Monsieur le Premier ministre, Renault, ça nous cause en Normandie. L’Alpine, que j’ai exposée dans la cour de l’hôtel Matignon, ça vous cause.
En quinze ans, la filière automobile a perdu 120 000 emplois, dont quelque 25 000 pour la marque au losange.
Au cours de la même période, avec l’État actionnaire, on a continué de délocaliser : Megane, Twingo, Clio et une part importante de l’ingénierie.
Environ 17 % des véhicules particuliers sont actuellement produits en France contre 54 % en 2004. Les causes de ces difficultés sont multiples : course à la rentabilité, erreurs stratégiques sur le positionnement en gamme, problèmes de gouvernance au sein de l’alliance Renault-Nissan, jusqu’aux tribulations de Carlos Ghosn.
La crise sanitaire, qui s’est traduite par une chute brutale des ventes, a évidemment aggravé ce phénomène. Dans ce contexte, l’annonce d’un plan d’économies de 2 milliards d’euros, avec la fermeture envisagée de quatre sites en France – Choisy, Alpine à Dieppe, Flins et la Fonderie de Bretagne – a fait l’effet d’une bombe.

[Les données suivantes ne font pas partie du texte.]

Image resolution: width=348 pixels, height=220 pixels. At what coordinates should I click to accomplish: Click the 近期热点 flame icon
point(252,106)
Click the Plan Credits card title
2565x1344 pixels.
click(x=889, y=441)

Dans quelques minutes, le Président de la République dévoilera un plan de soutien massif – primes à l’achat de véhicules plus propres, prêt garanti par l’État de 5 milliards à Renault : si ce plan ne comporte pas de contreparties en matière de préservation de savoir-faire et de sites, il aura l’allure d’un désastre économique et social, d’un renoncement productif et politique rappelant celui de Vilvorde.
Au moment où émerge une nouvelle souveraineté industrielle plébiscitée par les Français, Alpine est le symbole d’un possible made in France. Vous connaissez mon engagement et celui des élus normands pour ce made in Dieppe, pour ce lieu du travail d’orfèvre à dimension humaine, qui démontre que la haute technologie et le premium sont possibles en France.
Aurez-vous la volonté politique d’incarner l’État stratège et protecteur ou renoncerez-vous ?
M. le président. La parole est à Mme la secrétaire d’État auprès du ministre de l’économie et des finances.
Mme Agnès Pannier-Runacher, secrétaire d’État auprès du ministre de l’économie et des finances.
Monsieur le député Jumel, je connais votre attachement au site de Dieppe et la fierté des Normands pour la fabrication de l’Alpine. Cette fierté est bien légitime, car cette voiture est un bijou technologique.
Comme je l’ai déjà indiqué, nous prenons nos responsabilités pour accompagner Renault et lui permettre de passer le cap critique qu’elle traverse en ce moment.
Elle doit le passer non pas à tout prix mais en préservant au maximum ses capacités de recherche et développement, ainsi que les sites installés en France, et en respectant les contreparties exigées en matière de transition écologique et énergétique et de relocalisations.
Comme vous l’avez fort bien souligné, la fabrication de nombreux modèles a été délocalisée au cours des dernières années, notamment celle des petites voitures que les Français achètent le plus souvent. Ils pensent acheter une voiture française, alors qu’ils achètent une marque française.
Nous essayons actuellement de définir les éléments de ces chaînes de valeur pour lesquels nous sommes compétitifs et qui peuvent être réimplantés en France. En effet, les Français ne sont pas prêts à payer 1 000 euros de plus la même voiture fabriquée en France plutôt qu’en Slovaquie, en Pologne ou en Espagne.
Malheureusement, les parts de marché de ces différents modèles le montrent.
Tout l’enjeu sera donc d’accompagner la montée en compétitivité de Renault, en transformant non seulement l’entreprise, mais aussi l’ensemble de la filière automobile, grâce à des investissements massifs dans l’appareil productif, les machines à commande numérique, les robots, les cobots : en somme, tout ce qui nous rendra plus efficaces et nous permettra de combler l’écart. Cette transformation passera également par la relocalisation des productions du futur, c’est-à-dire celles de la traction électrique. Tel est l’enjeu du plan de soutien à l’industrie automobile que le Président de la République va présenter aux Français dans quelques instants.